#### WORK INSTRUCTIONS
Within the entries below, the lines from the one with "Image resolution: width=768, height=2412." through the one with "Fußball heute live am 30.08. (90, 1215)" are to be set down exactly, both ends kept.

[Saved data entries]
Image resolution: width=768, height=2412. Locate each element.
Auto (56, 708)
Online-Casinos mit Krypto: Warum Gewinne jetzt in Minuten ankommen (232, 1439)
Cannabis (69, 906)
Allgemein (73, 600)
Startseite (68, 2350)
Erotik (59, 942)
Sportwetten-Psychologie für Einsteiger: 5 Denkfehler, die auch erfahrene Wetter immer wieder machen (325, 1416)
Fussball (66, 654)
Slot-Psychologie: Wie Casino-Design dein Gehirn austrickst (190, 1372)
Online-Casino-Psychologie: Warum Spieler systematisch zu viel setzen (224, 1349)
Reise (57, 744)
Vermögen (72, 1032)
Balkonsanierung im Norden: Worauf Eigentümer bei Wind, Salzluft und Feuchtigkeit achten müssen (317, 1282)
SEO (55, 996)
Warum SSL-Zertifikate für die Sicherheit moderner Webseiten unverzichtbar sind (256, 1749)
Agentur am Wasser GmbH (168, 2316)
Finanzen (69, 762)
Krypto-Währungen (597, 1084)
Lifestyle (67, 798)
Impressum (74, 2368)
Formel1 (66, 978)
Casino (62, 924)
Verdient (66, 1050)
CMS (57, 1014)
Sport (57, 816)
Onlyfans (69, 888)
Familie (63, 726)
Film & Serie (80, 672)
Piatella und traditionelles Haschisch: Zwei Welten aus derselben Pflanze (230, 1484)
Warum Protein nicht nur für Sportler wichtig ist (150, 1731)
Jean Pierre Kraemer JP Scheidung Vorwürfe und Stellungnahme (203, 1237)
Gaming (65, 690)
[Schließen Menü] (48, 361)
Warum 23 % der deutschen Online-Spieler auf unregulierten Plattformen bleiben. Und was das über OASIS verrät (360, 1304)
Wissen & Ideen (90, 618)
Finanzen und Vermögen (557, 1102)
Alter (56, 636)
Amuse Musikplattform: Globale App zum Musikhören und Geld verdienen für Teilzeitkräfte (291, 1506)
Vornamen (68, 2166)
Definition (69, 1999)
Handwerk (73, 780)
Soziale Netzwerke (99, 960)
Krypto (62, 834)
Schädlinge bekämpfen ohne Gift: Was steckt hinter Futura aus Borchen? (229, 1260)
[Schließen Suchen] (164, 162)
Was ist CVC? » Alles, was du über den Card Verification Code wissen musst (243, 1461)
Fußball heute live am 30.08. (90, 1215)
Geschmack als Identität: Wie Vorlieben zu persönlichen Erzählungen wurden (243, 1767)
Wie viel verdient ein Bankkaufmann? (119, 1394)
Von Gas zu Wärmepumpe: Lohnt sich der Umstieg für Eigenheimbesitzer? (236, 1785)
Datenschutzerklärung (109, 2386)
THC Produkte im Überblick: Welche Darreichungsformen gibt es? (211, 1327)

==

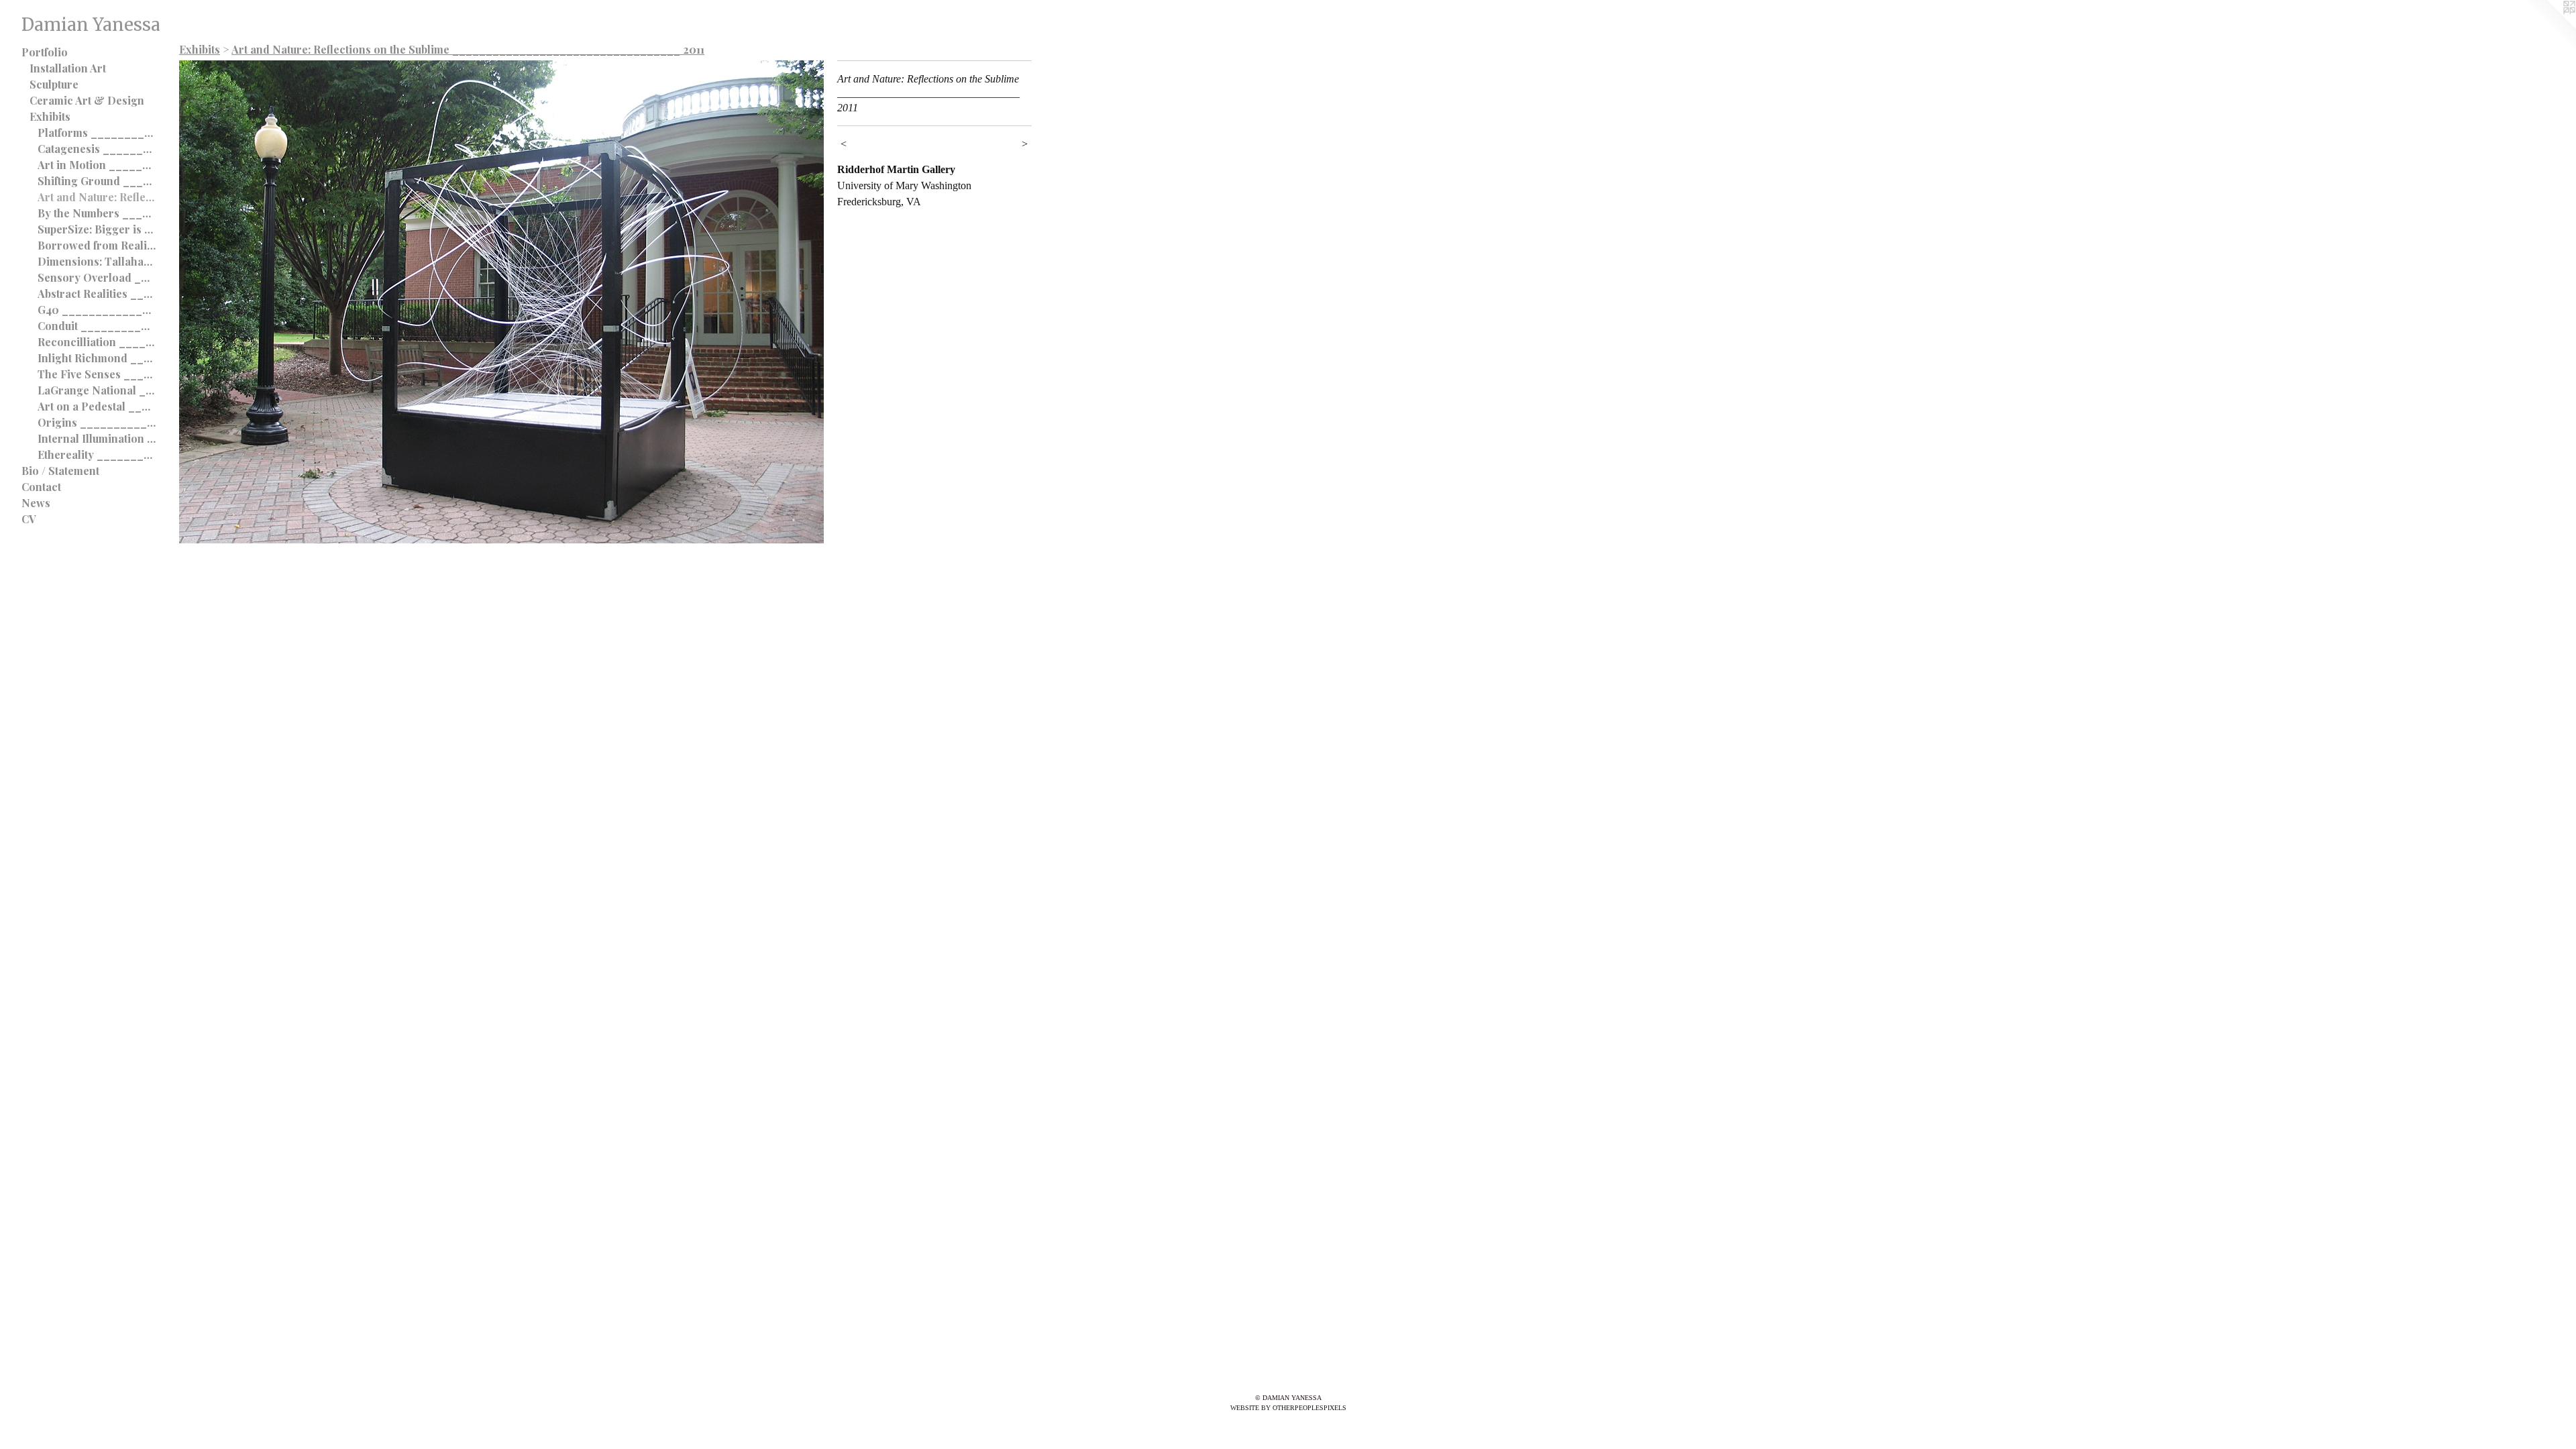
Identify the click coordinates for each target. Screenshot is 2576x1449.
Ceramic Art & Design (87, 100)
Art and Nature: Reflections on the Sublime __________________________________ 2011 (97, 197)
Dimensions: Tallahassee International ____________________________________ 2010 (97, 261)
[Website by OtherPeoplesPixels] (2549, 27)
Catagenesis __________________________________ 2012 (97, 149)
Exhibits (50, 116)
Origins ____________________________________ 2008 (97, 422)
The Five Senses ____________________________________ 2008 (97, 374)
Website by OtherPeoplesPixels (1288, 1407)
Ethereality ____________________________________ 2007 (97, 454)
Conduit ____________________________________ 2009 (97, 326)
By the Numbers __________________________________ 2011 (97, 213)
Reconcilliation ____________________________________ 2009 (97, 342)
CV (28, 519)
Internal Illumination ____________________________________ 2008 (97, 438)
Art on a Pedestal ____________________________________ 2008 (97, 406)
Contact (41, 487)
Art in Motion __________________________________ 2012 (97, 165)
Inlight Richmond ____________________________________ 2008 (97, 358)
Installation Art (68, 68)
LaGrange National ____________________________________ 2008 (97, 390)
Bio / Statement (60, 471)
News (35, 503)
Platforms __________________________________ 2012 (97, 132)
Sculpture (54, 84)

#### ANSWER FOR THE TASK
Image resolution: width=768, height=2412. Locate each element.
Auto (56, 708)
Online-Casinos mit Krypto: Warum Gewinne jetzt in Minuten ankommen (232, 1439)
Cannabis (69, 906)
Allgemein (73, 600)
Startseite (68, 2350)
Erotik (59, 942)
Sportwetten-Psychologie für Einsteiger: 5 Denkfehler, die auch erfahrene Wetter immer wieder machen (325, 1416)
Fussball (66, 654)
Slot-Psychologie: Wie Casino-Design dein Gehirn austrickst (190, 1372)
Online-Casino-Psychologie: Warum Spieler systematisch zu viel setzen (224, 1349)
Reise (57, 744)
Vermögen (72, 1032)
Balkonsanierung im Norden: Worauf Eigentümer bei Wind, Salzluft und Feuchtigkeit achten müssen (317, 1282)
SEO (55, 996)
Warum SSL-Zertifikate für die Sicherheit moderner Webseiten unverzichtbar sind (256, 1749)
Agentur am Wasser GmbH (168, 2316)
Finanzen (69, 762)
Krypto-Währungen (597, 1084)
Lifestyle (67, 798)
Impressum (74, 2368)
Formel1 (66, 978)
Casino (62, 924)
Verdient (66, 1050)
CMS (57, 1014)
Sport (57, 816)
Onlyfans (69, 888)
Familie (63, 726)
Film & Serie (80, 672)
Piatella und traditionelles Haschisch: Zwei Welten aus derselben Pflanze (230, 1484)
Warum Protein nicht nur für Sportler wichtig ist (150, 1731)
Jean Pierre Kraemer JP Scheidung Vorwürfe und Stellungnahme (203, 1237)
Gaming (65, 690)
[Schließen Menü] (48, 361)
Warum 23 % der deutschen Online-Spieler auf unregulierten Plattformen bleiben. Und was das über OASIS verrät (360, 1304)
Wissen & Ideen (90, 618)
Finanzen und Vermögen (557, 1102)
Alter (56, 636)
Amuse Musikplattform: Globale App zum Musikhören und Geld verdienen für Teilzeitkräfte (291, 1506)
Vornamen (68, 2166)
Definition (69, 1999)
Handwerk (73, 780)
Soziale Netzwerke (99, 960)
Krypto (62, 834)
Schädlinge bekämpfen ohne Gift: Was steckt hinter Futura aus Borchen? (229, 1260)
[Schließen Suchen] (164, 162)
Was ist CVC? » Alles, was du über den Card Verification Code wissen musst (243, 1461)
Fußball heute live am 30.08. (90, 1215)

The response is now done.